Issues and Controversies (database)
Overview: For students that have to debate on a topic, or need to provide a balanced view of a current issue or controversy, this database can be of great assistance. The front page highlights particular issues in the headlines that might be of interest. You can also search by keywords, limiting information to a certain date range and by where it pulls the keyword from, making this a similar way to search as Google, though with more options for limiting results. It also provides resources for students like how to cite sources and create topical timelines, and for educators on how to use this service. Lists of possible topics for study contain a summary of the issue, additional sub-topics within that subject, articles, pictures, other places to contact for information, and a bibliography.
Critical Evaluation: In contrast to the Opposing Viewpoints, the structure of these pages is a little more confusing and difficult to skim. Each page does offer a summary of each side of the argument at the top, but further information is written in a longer piece that provides background information and statistics, and then goes into more detail about the differing opinions on the subject. There are links on the side of the page with overviews, news articles on the subject, and related articles, which might allow a student to pull primarily from this database for a basic assignment or more detailed one.
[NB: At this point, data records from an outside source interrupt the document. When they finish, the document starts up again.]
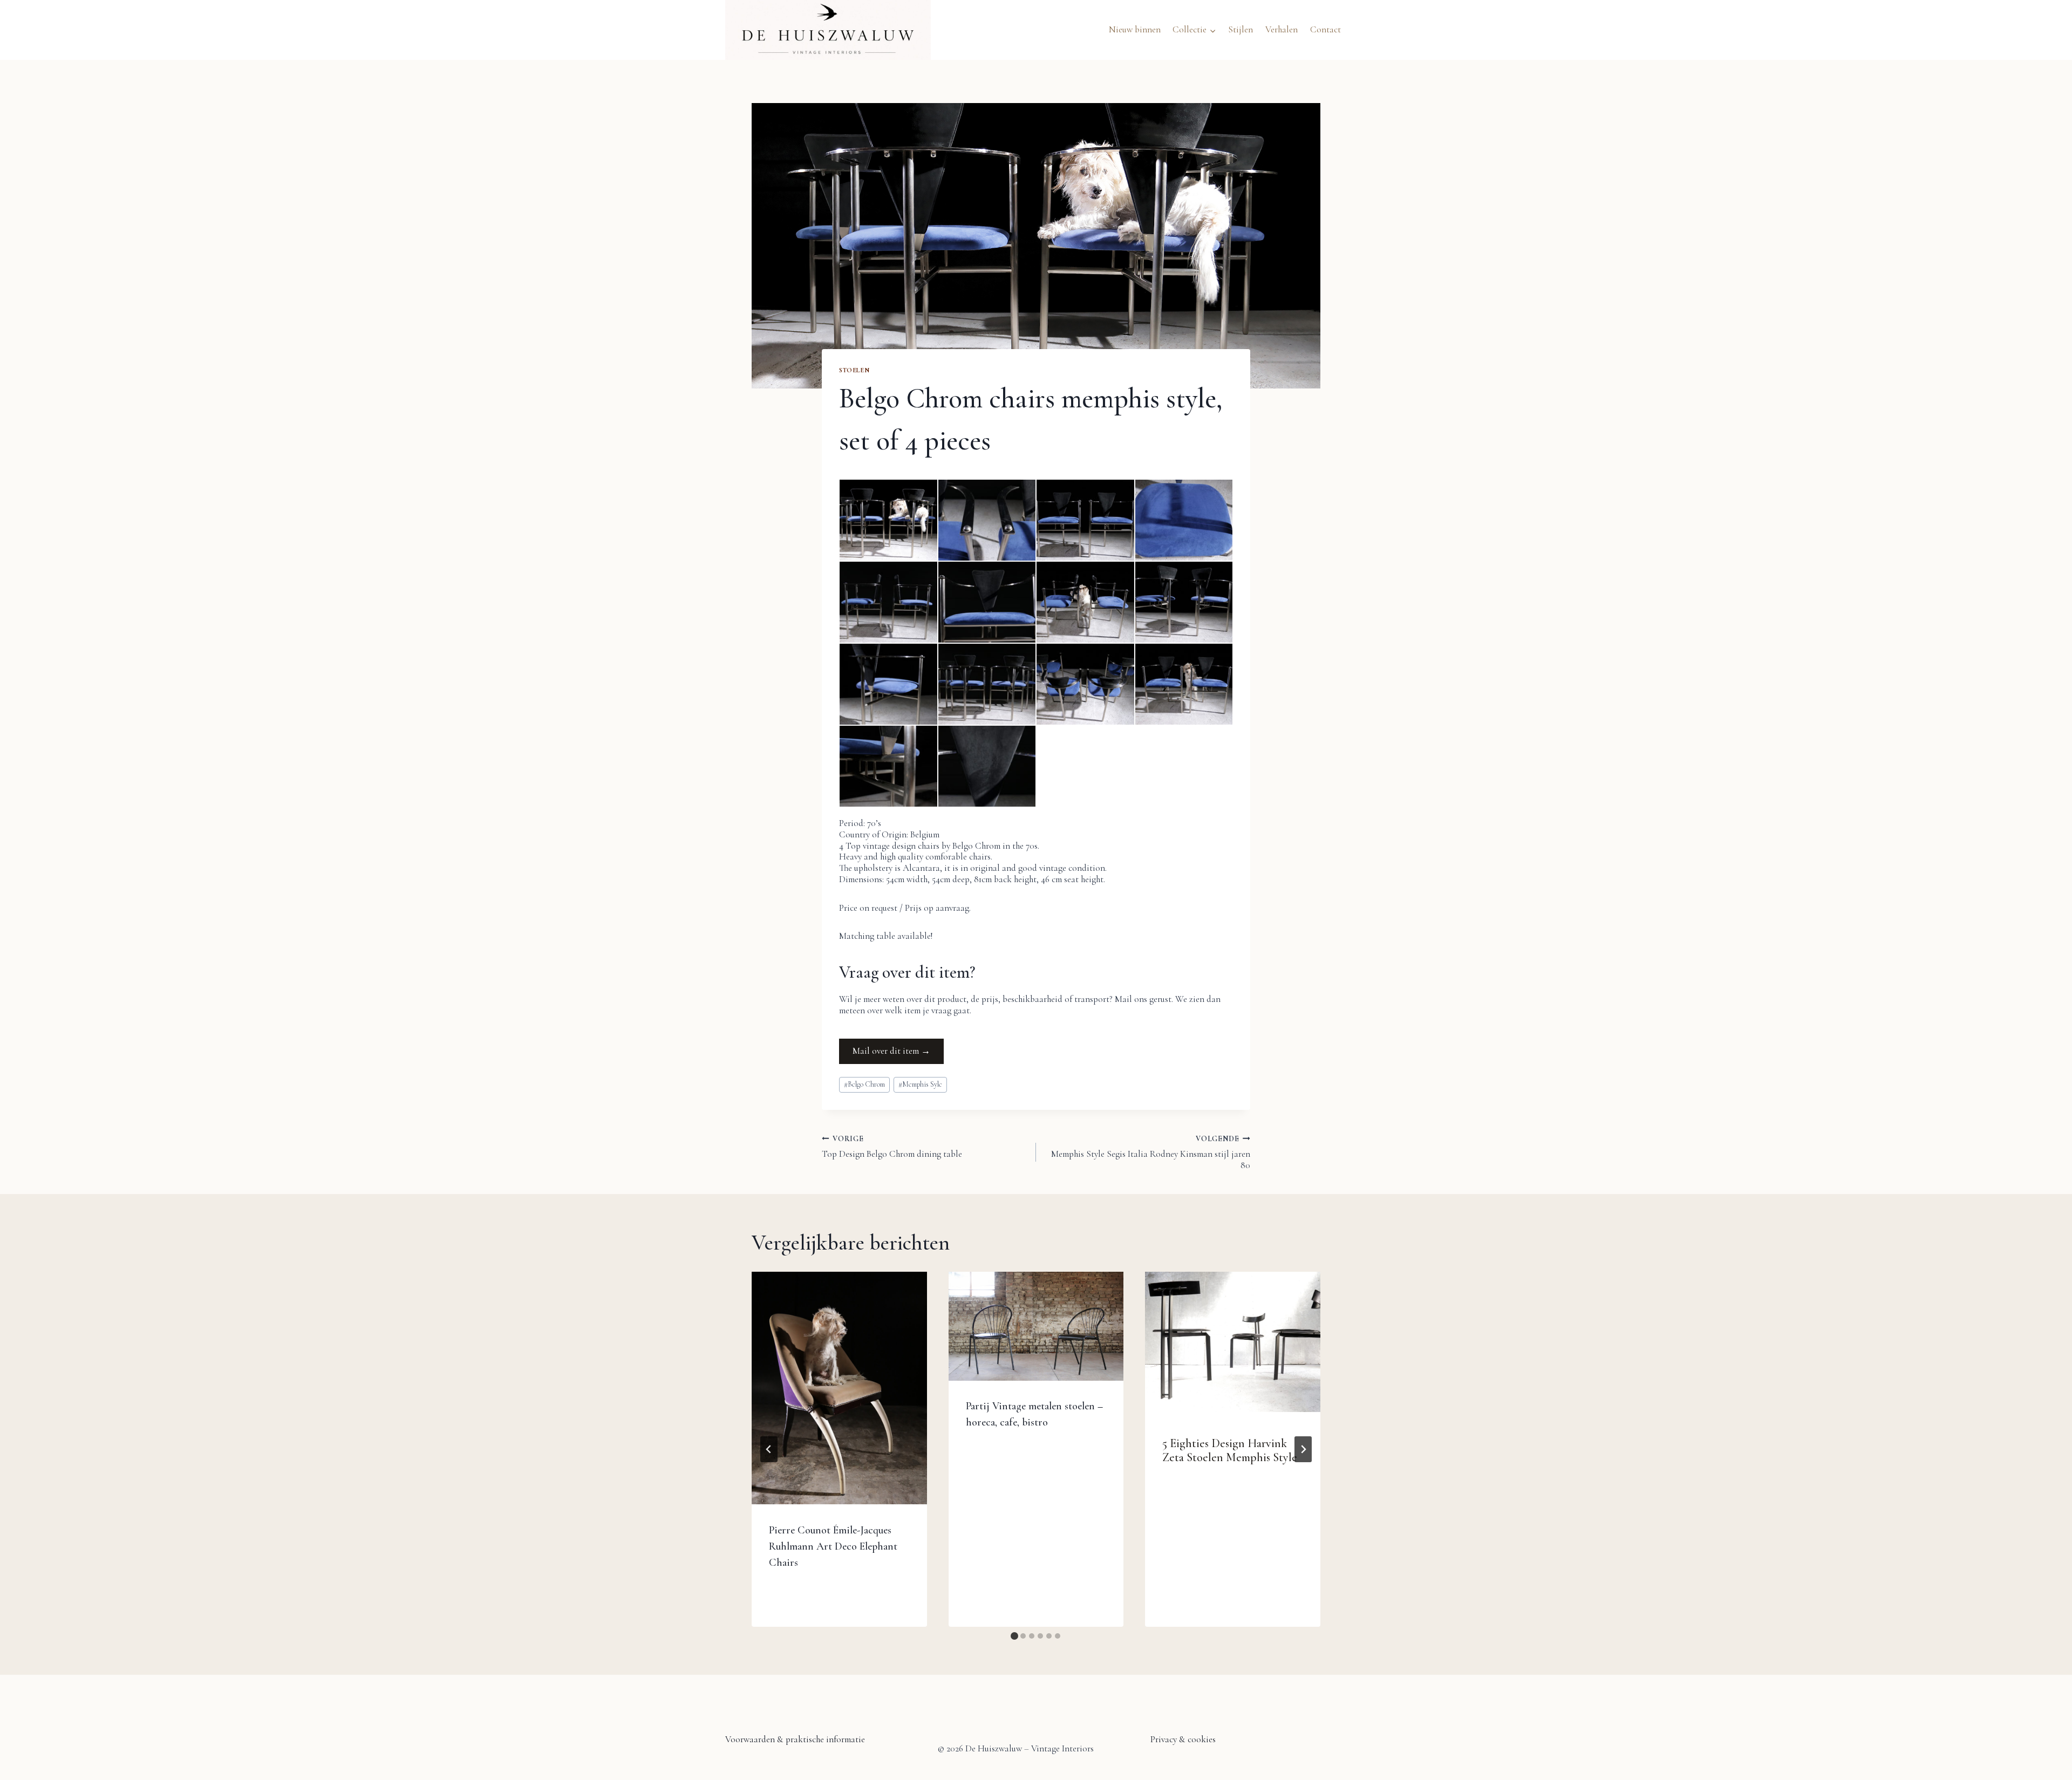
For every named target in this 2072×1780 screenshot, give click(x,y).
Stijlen (1240, 29)
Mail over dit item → (891, 1050)
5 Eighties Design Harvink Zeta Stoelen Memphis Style (1229, 1450)
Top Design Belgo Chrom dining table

The resources specifically for students seem rather useful, and compile materials not specific to an opposing viewpoints assignment. There are articles on presenting your research such as writing and delivering a speech or how to avoid plagiarism. This section provides helpful bullet points that are further divided into a section so that teens can skim for the information most relevant. There are also resources on how to analyze and understand information, like editorial cartoons, or online sources. If students utilize these resources instead of just the straight facts, it could improve their future research and writing and presenting skills, but I suspect they are not as widely used as the other information.
Interestingly enough, there are tabs at the top of the website for encyclopedia, almanac, and curriculum tools. They did not seem as related to the purpose of the website, but do provide additional information on other potential subjects. The almanac has categories to search, but the encyclopedia does not, making it slightly less user friendly in my eyes, since I’m not sure what is available there.
Reader’s Annotation: Students looking for a controversial topic and a look at both sides of the argument can turn to Issues and Controversies for a variety of topics and plenty of balanced information.
Information about the source: Issues and Controversies is provided by Facts on Files Services.
Curriculum ties, if any: This will be a helpful resource in history or sociology classes, and for class debates.
Booktalking Ideas: I don’t imagine that teens will necessarily flock to this resource without needing it for homework, so I would emphasize the ways that this can help students find resources for homework and advice on preparing it.
Reading Level/Interest Age: The writing style will make this more understandable to older users, but I think it will be a valuable resource to people of a variety of ages, and not only teens.
Challenge Issues: None.
Why did you include this database? : Most high school students need to show that they can critically look at an issue and write or present a persuasive argument. This provides a cohesive place to get information on a variety of topics, and find additional resources if needed.